Mali sucht einen Ausweg aus der Krise, doch die Zivilgesellschaft bleibt dabei außen vor. Das ist ein Ergebnis der Forschungen des Stockholmer Friedensforschungsinstituts. Die DW sprach mit Koordinator Brema Ely Dicko.

Mali Französischer Soldat
Bild: picture-alliance/AP Photo/J. Delay

DW: Herr Dicko, Sie sind der wissenschaftliche Koordinator der Arbeit am Weißbuch der Zivilgesellschaft für Frieden und Sicherheit in Mali. Das Projekt steht unter der Ägide des Internationalen Instituts für Friedensforschung in Stockholm (SIPRI). Was ist das für ein Buch und wie sehen Sie es - als Werkzeug der Entscheidungshilfe oder als Instrument der guten Regierungsführung?

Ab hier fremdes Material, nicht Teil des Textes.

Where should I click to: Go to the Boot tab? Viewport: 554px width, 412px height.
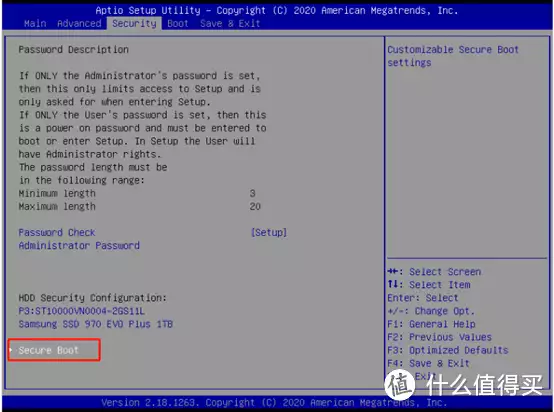point(178,24)
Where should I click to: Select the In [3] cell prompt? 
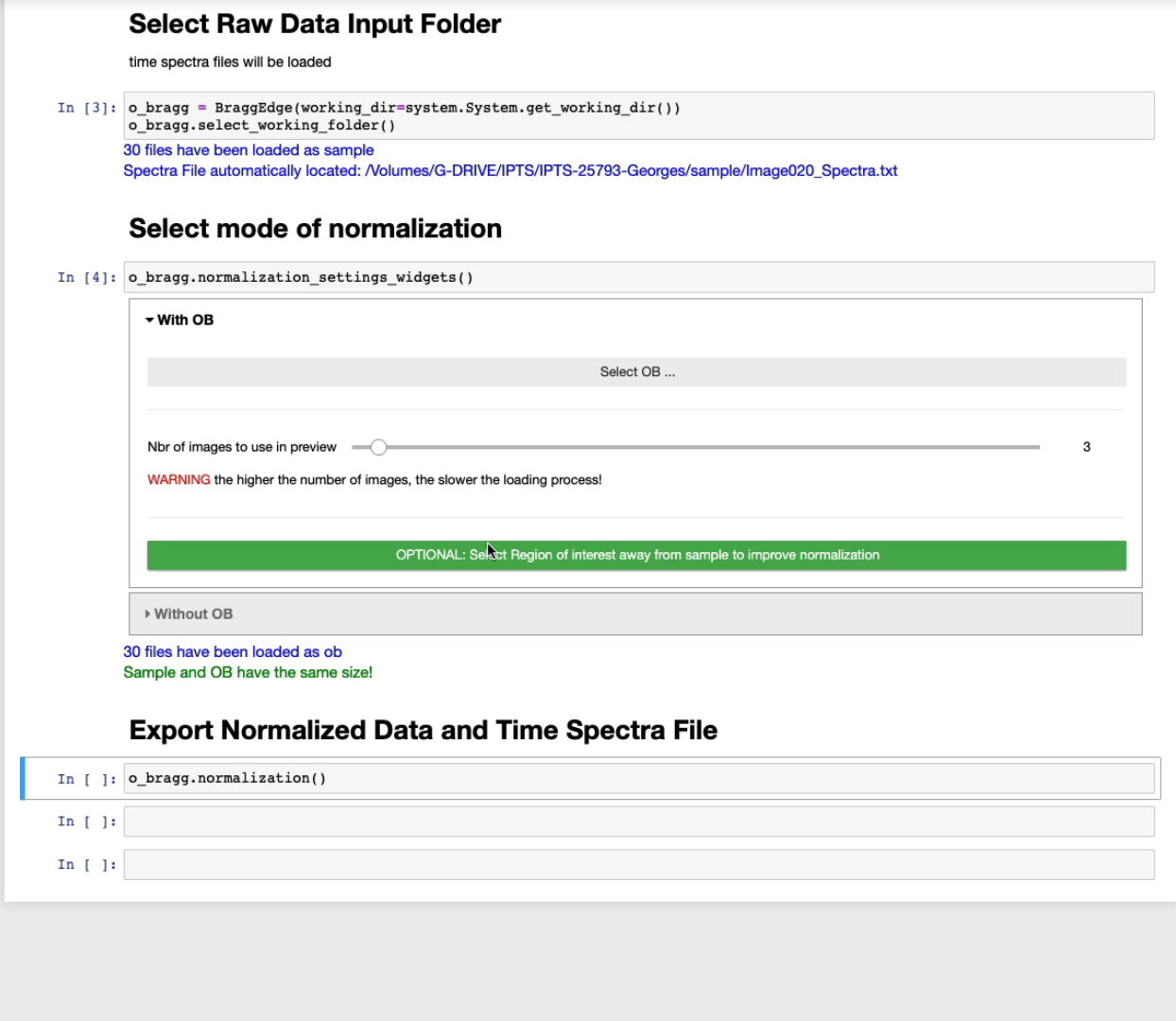point(86,108)
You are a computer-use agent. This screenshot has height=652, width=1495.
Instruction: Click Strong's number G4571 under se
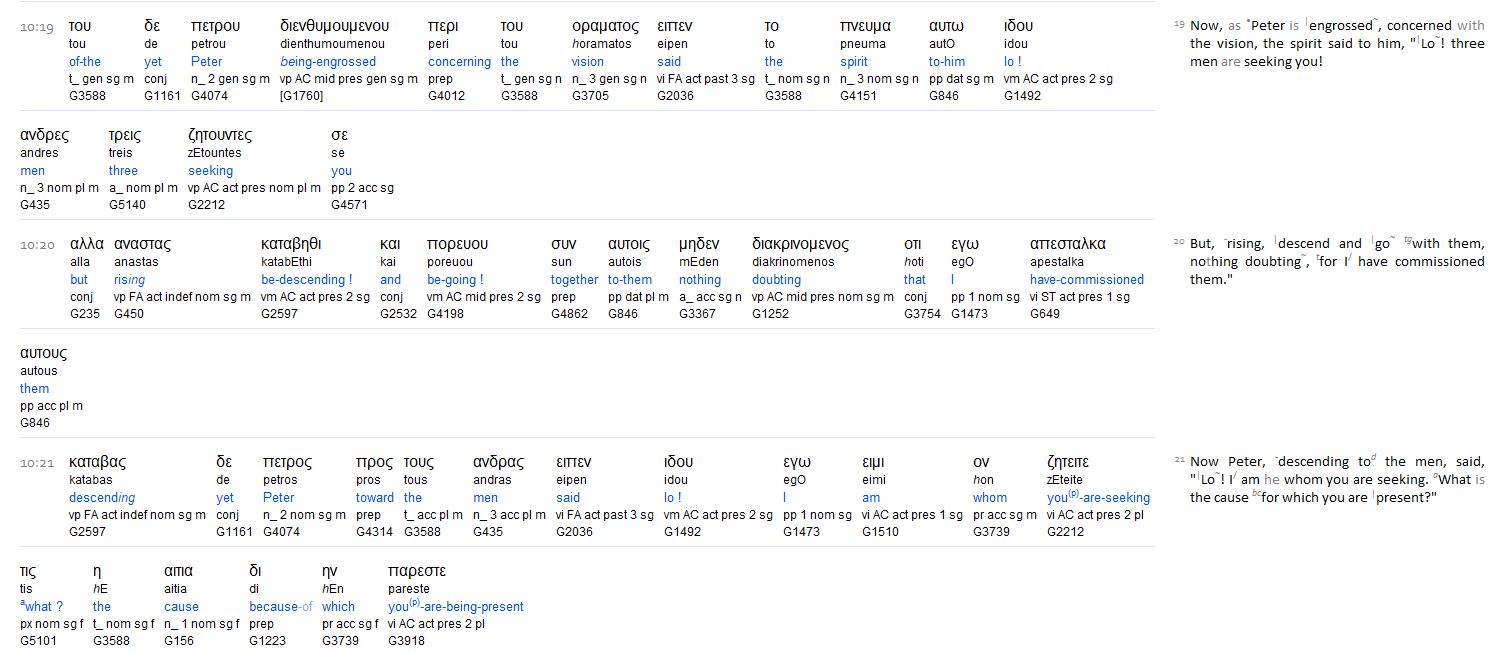[x=348, y=205]
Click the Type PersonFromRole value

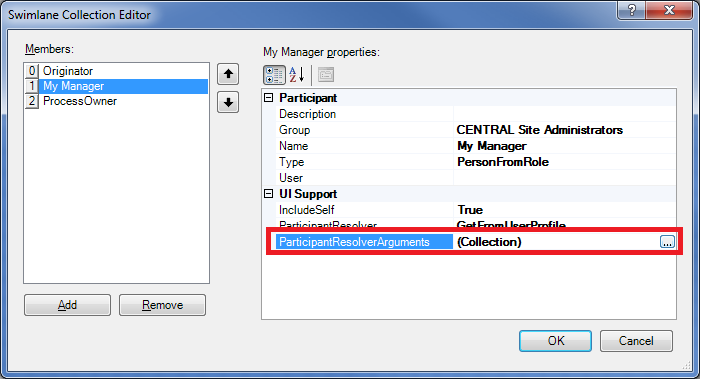click(503, 162)
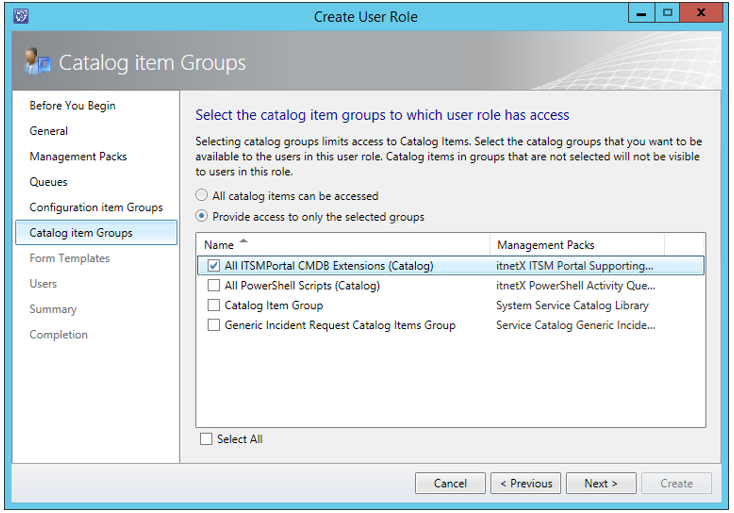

Brema Ely Dicko: Das Weißbuch ist das Ergebnis einer umfassenden Arbeit sämtlicher Forschungszentren in Mali, aller Vereinigungen, die sich für Frieden und Sicherheit in Mali einsetzen. Dieser Prozess hat mindestens drei Jahre gedauert, mit qualitativen und quantitativen Erhebungen. Das Weißbuch soll der Interessenvertretung der Bevölkerung und der Hilfestellung für politische Entscheidungsträger dienen. Zurzeit gibt es 18 Sahel-Strategien! Aber trotzdem wächst die Unsicherheit, und wir bekommen sie nicht in den Griff. Nun wollten wir den Menschen eine Stimme geben und ihre Wahrnehmungen der Sicherheitslage sammeln. Aus den Antworten lassen sich Empfehlungen an die Partner und den Staat ableiten.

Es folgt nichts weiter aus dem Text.